Process finished with exit code 1

I see in the transfer learning there is use of a nn.CrossEntropyLoss() … do I need that ? sort of lost how to get out of using the frozen gradients

import torchvision
from torch import nn

from torchvision.models.detection.faster_rcnn import FastRCNNPredictor, FasterRCNN
from torchvision.models.detection.rpn import AnchorGenerator


class ModelResnet101FasterRCNN(FasterRCNN):
    def __init__(self, data_conf, model_conf):

        print("Creating model backbone with " + str(model_conf["hyperParameters"]["net"]))
        backbone_nn = torchvision.models.__dict__[model_conf["hyperParameters"]["net"]](pretrained=True)

        if model_conf["hyperParameters"]["freeze_pretrained_gradients"]:
            print("Using backbone as fixed feature extractor")
            modules = list(backbone_nn.children())[:-1]  # delete the last fc layer.
            backbone_nn = nn.Sequential(*modules)

            # FasterRCNN needs to know the number of
            # output channels in a backbone. For resnet101, it's 2048
            for param in backbone_nn.parameters():
                param.requires_grad = False
            backbone_nn.out_channels = 2048
        else:
            print("Finetuning your backbone... in_features = " + str(backbone_nn.fc.in_features))
            num_ftrs = backbone_nn.fc.in_features
            backbone_nn.fc = nn.Linear(in_features=num_ftrs, out_features=len(data_conf["classes_available"]))
            backbone_nn.out_channels = 5
        #

        # let's make the RPN generate 5 x 3 anchors per spatial
        # location, with 5 different sizes and 3 different aspect
        # ratios.

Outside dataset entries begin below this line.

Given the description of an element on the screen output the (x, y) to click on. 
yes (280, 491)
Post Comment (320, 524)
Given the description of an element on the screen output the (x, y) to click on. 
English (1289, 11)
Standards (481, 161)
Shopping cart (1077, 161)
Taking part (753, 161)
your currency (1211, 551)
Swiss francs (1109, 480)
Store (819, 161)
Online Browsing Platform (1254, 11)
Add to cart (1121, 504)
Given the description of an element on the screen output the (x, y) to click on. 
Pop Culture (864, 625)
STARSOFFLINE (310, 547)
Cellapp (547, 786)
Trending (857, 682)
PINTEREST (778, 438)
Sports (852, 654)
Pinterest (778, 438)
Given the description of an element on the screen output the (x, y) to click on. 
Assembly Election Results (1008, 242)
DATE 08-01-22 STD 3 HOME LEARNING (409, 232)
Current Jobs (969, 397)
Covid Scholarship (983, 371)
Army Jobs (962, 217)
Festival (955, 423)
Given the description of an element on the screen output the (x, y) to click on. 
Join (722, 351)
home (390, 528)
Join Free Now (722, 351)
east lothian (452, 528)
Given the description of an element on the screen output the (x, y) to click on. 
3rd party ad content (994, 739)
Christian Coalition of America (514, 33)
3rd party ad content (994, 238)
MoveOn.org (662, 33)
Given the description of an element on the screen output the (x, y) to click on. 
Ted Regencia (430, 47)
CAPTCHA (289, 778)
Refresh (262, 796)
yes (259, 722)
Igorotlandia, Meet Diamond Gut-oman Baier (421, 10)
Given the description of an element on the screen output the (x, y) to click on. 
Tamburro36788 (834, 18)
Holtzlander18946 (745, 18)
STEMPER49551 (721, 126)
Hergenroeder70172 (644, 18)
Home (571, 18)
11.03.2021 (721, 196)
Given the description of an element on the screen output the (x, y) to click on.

We have a Tuple[Tuple[int]] because each feature
        # map could potentially have different sizes and
        # aspect ratios

        anchor_ratios = model_conf["hyperParameters"]["anchor_ratios"]
        anchor_sizes = model_conf["hyperParameters"]["anchor_scales"]

        anchor_generator = AnchorGenerator(sizes=(anchor_sizes,),
                                           aspect_ratios=(anchor_ratios,))

        # let's define what are the feature maps that we will
        # use to perform the region of interest cropping, as well as
        # the size of the crop after rescaling.
        # if your backbone returns a Tensor, featmap_names is expected to
        # be [0]. More generally, the backbone should return an
        # OrderedDict[Tensor], and in featmap_names you can choose which
        # feature maps to use.

        rpn_pooling_size = model_conf["hyperParameters"]["pooling_size"]

        roi_pooler = torchvision.ops.MultiScaleRoIAlign(featmap_names=["0"],
                                                        output_size=rpn_pooling_size,
                                                        sampling_ratio=2)

        # put the pieces together inside a FasterRCNN model
        super().__init__(backbone=backbone_nn,
                         num_classes=len(data_conf["classes_available"]),
                         image_mean=model_conf["hyperParameters"]["normalization_mean"],
                         image_std=model_conf["hyperParameters"]["normalization_std"],
                         rpn_anchor_generator=anchor_generator,
                         box_roi_pool=roi_pooler,
                         rpn_pre_nms_top_n_train=model_conf["hyperParameters"]["rpn_pre_nms_top_n_train"],
                         rpn_post_nms_top_n_train=model_conf["hyperParameters"]["rpn_post_nms_top_n_train"],
                         rpn_nms_thresh=model_conf["hyperParameters"]["rpn_nms_thresh"],
                         min_size=model_conf["hyperParameters"]["min_size_image"],
                         max_size=model_conf["hyperParameters"]["max_size_image"])